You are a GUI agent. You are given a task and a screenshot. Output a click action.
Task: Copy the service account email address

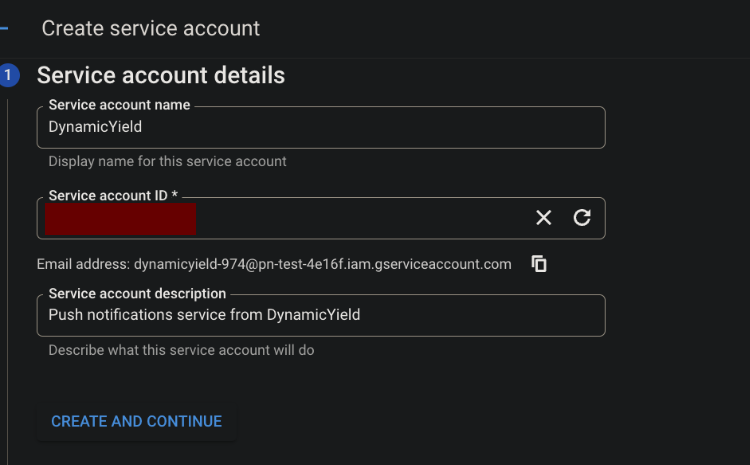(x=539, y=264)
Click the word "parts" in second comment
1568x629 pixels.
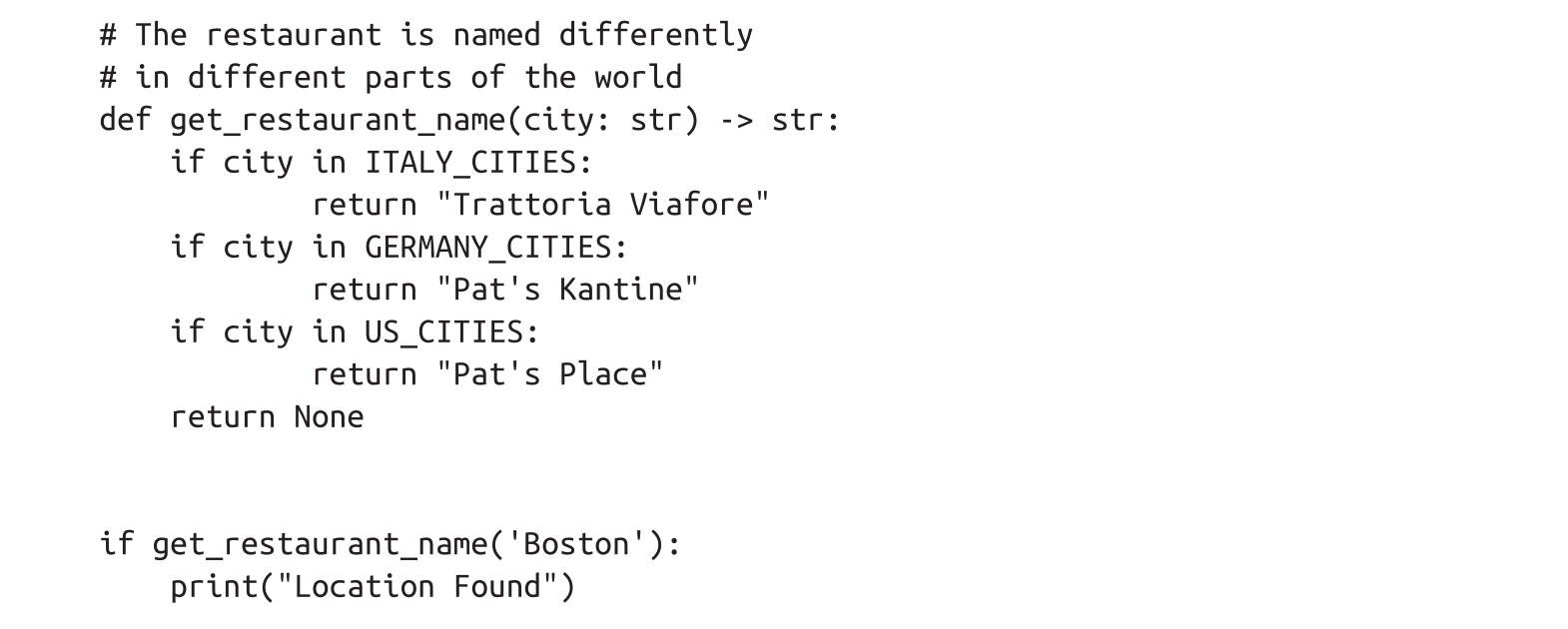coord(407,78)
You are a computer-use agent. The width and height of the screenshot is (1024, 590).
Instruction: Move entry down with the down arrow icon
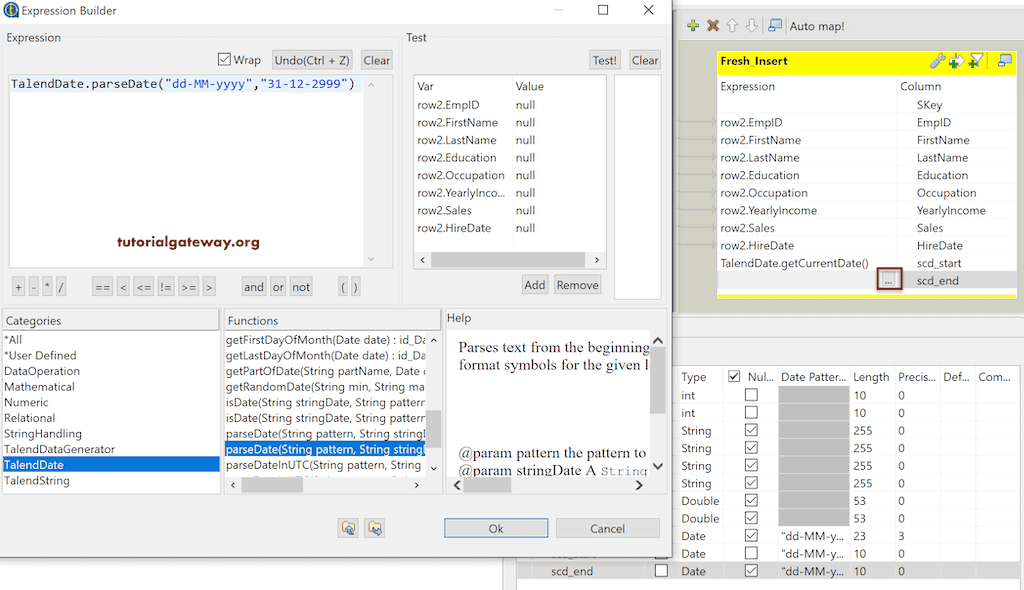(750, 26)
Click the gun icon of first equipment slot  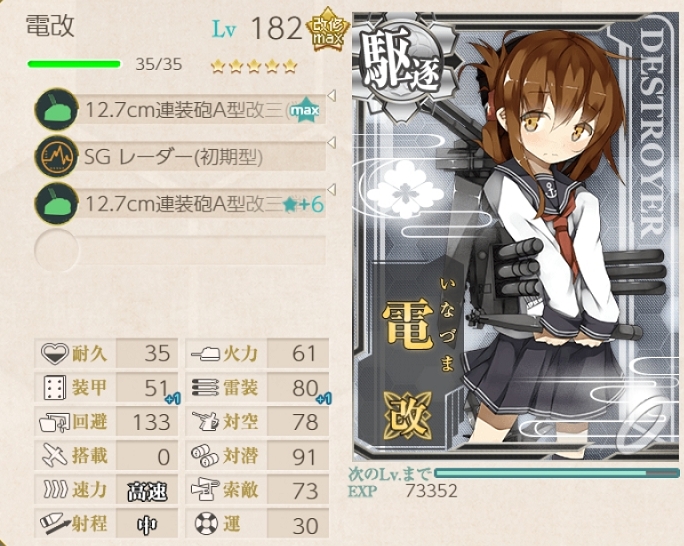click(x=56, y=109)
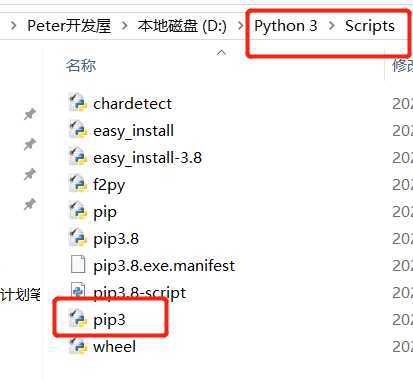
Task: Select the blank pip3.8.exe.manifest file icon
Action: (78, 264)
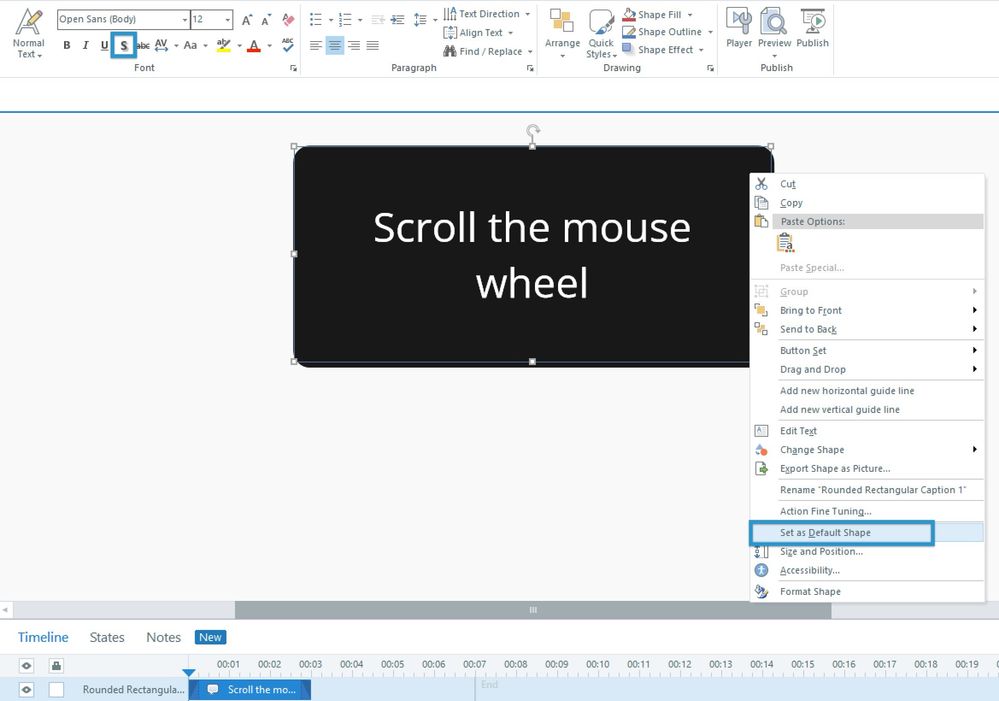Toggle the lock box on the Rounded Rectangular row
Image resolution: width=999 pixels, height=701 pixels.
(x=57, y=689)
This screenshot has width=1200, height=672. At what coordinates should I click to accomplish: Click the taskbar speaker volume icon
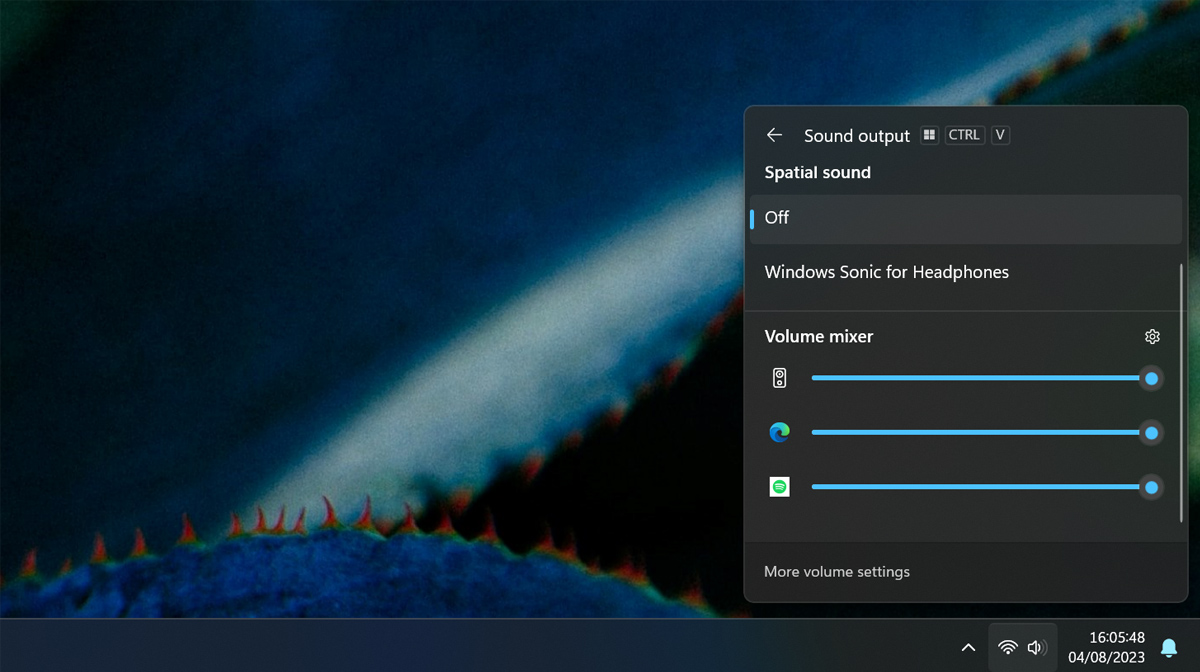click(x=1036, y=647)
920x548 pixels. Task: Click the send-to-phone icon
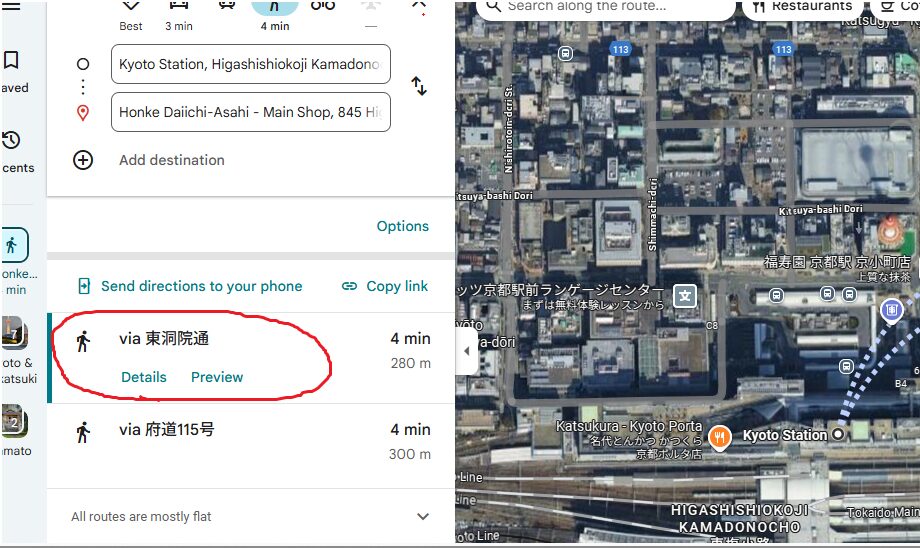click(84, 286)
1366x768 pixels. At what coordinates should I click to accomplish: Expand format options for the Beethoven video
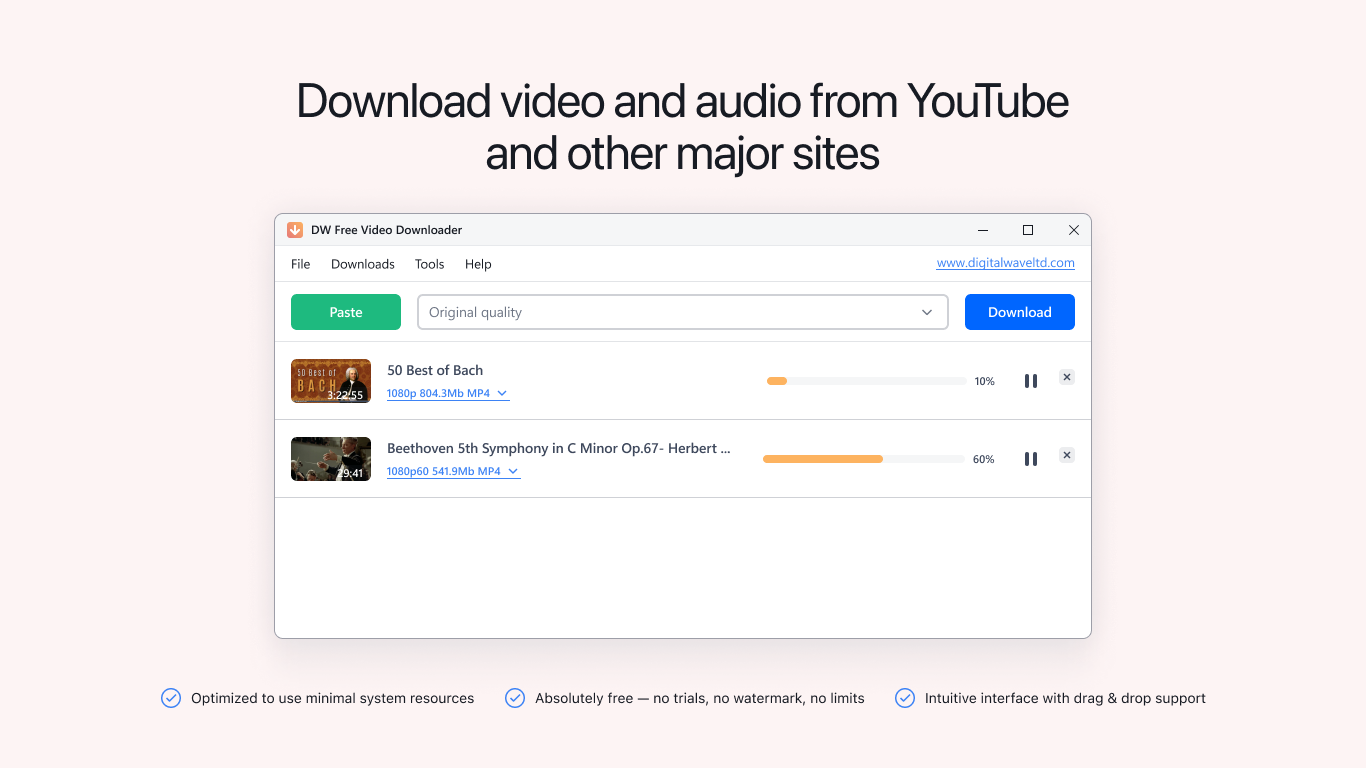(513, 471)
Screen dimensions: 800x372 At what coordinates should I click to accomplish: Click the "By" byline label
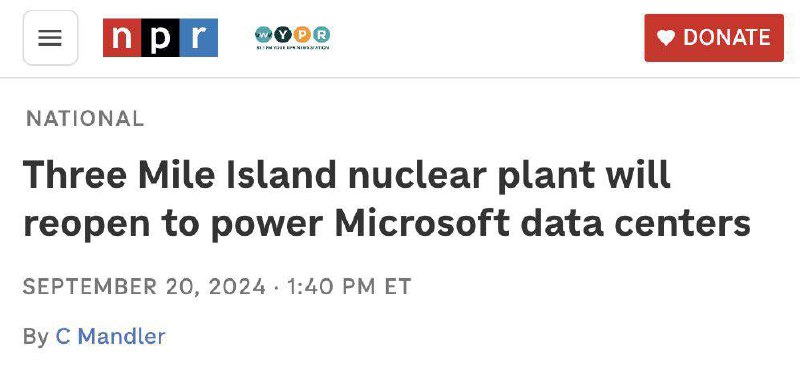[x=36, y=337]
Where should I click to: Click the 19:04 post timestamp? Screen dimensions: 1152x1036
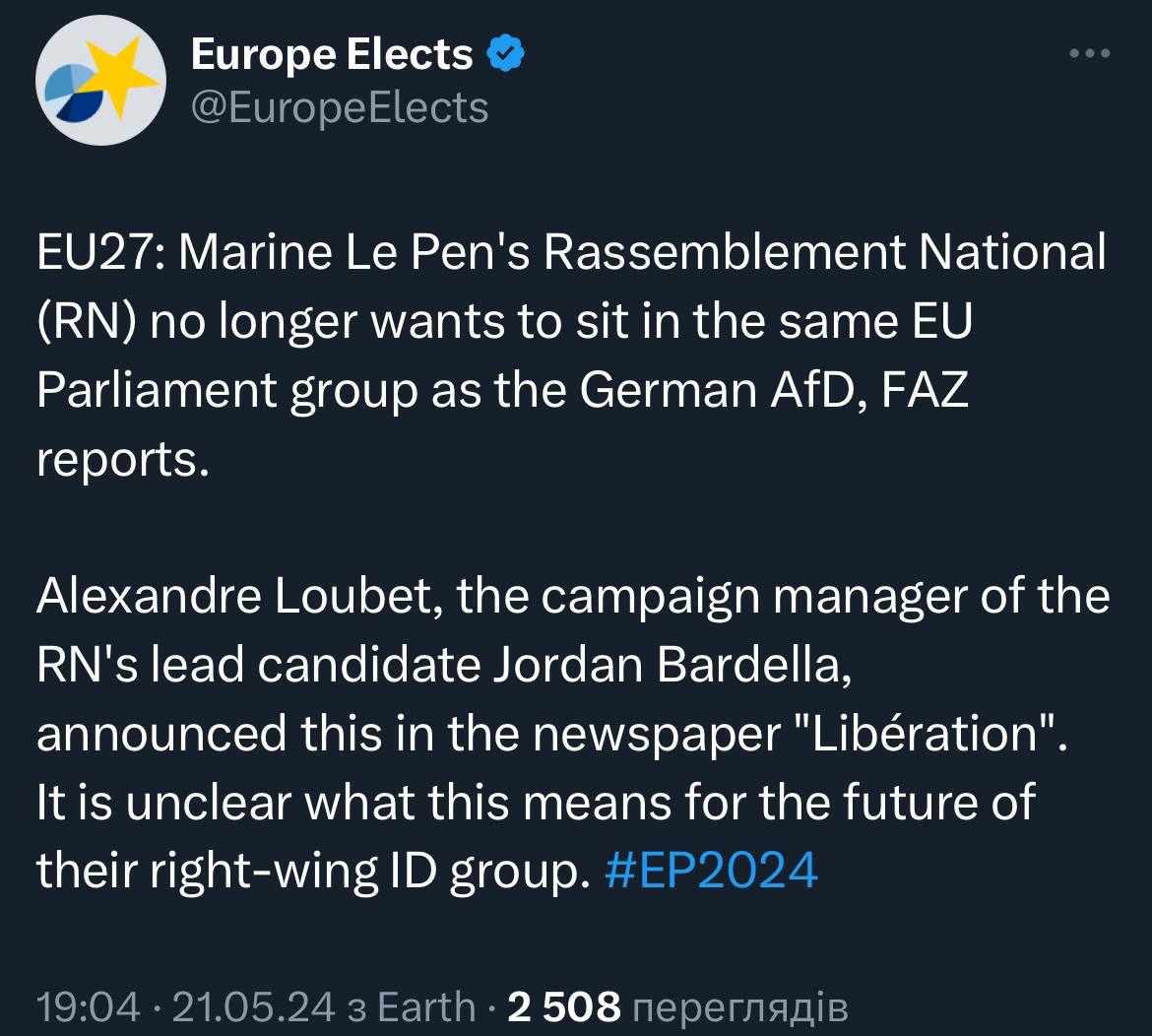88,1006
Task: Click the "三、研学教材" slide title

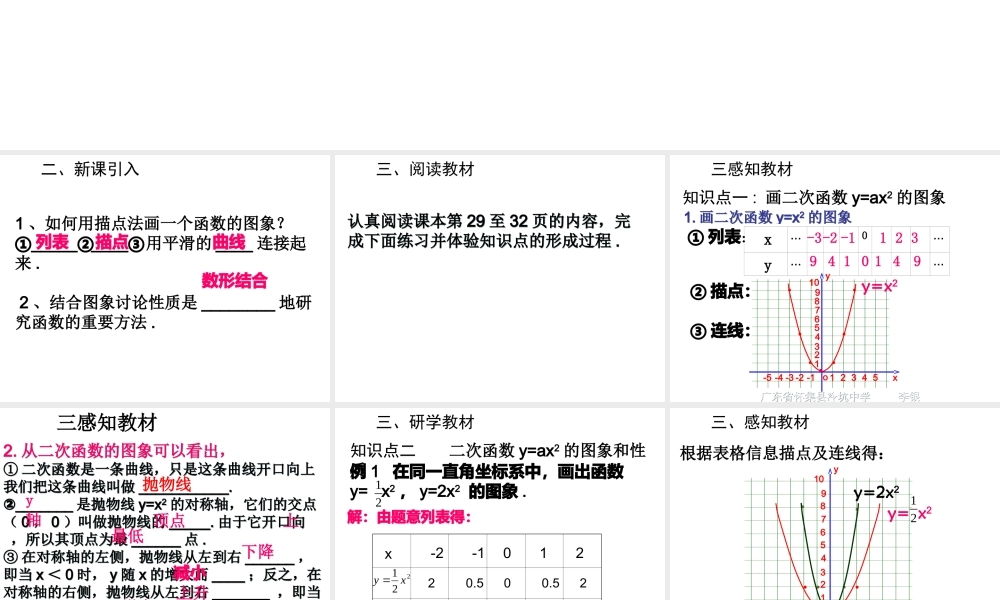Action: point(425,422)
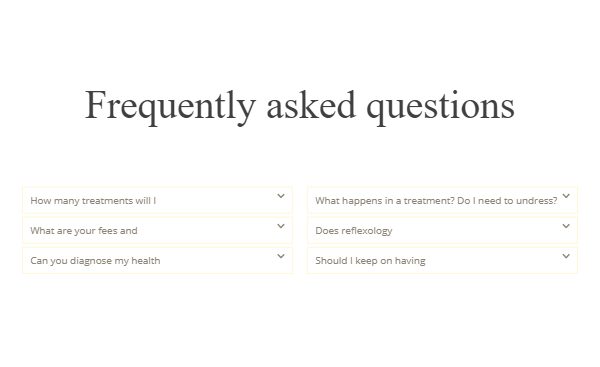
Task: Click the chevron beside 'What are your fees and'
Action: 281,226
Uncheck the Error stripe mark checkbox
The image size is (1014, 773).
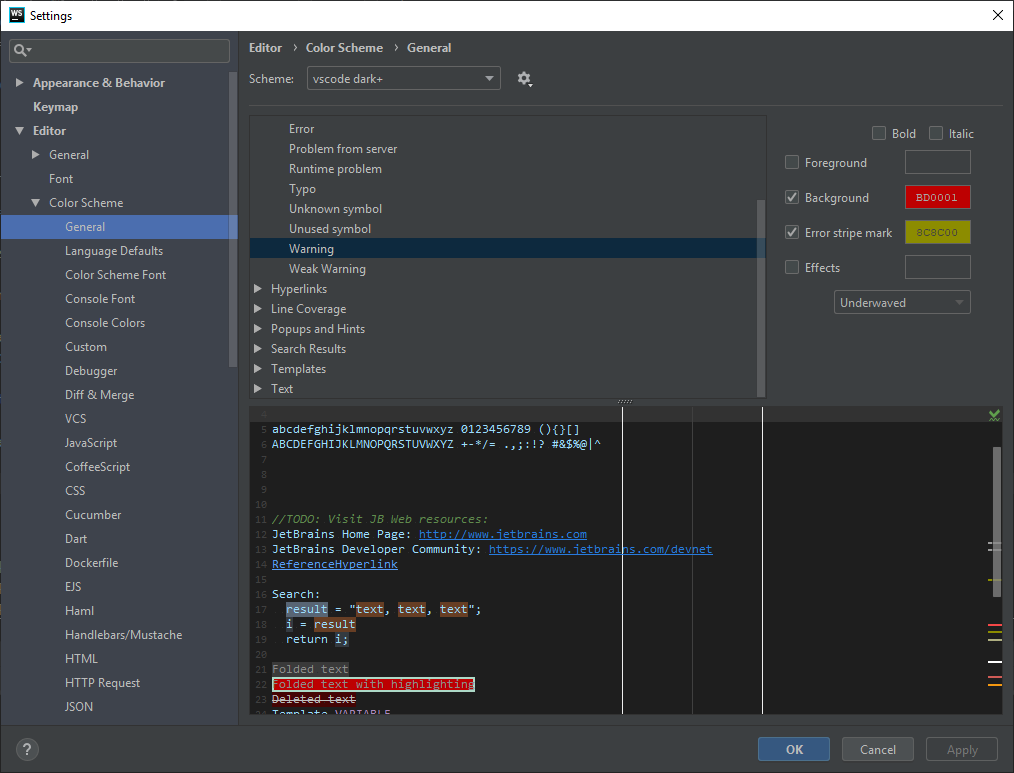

ACTIVITY. Starting with the line that contains "920x548 pixels. Task: Click", repeat each line exactly until the listing ends, including the last one. Leave pictures out.

OUTPUT FOR THIS EXERCISE.
920x548 pixels. Task: Click the send-to-phone icon
click(84, 286)
1366x768 pixels. At what coordinates should I click to accomplish: Expand format options for the Beethoven video
(513, 471)
Screen dimensions: 800x372 At what coordinates should I click to accomplish: Click the "By" byline label
[x=36, y=337]
Where should I click to: Click the 19:04 post timestamp? Screen dimensions: 1152x1036
88,1006
Task: Click the "三、研学教材" slide title

Action: point(425,422)
Task: Click the chevron beside 'What are your fees and'
Action: 281,226
Uncheck the Error stripe mark checkbox
The image size is (1014, 773).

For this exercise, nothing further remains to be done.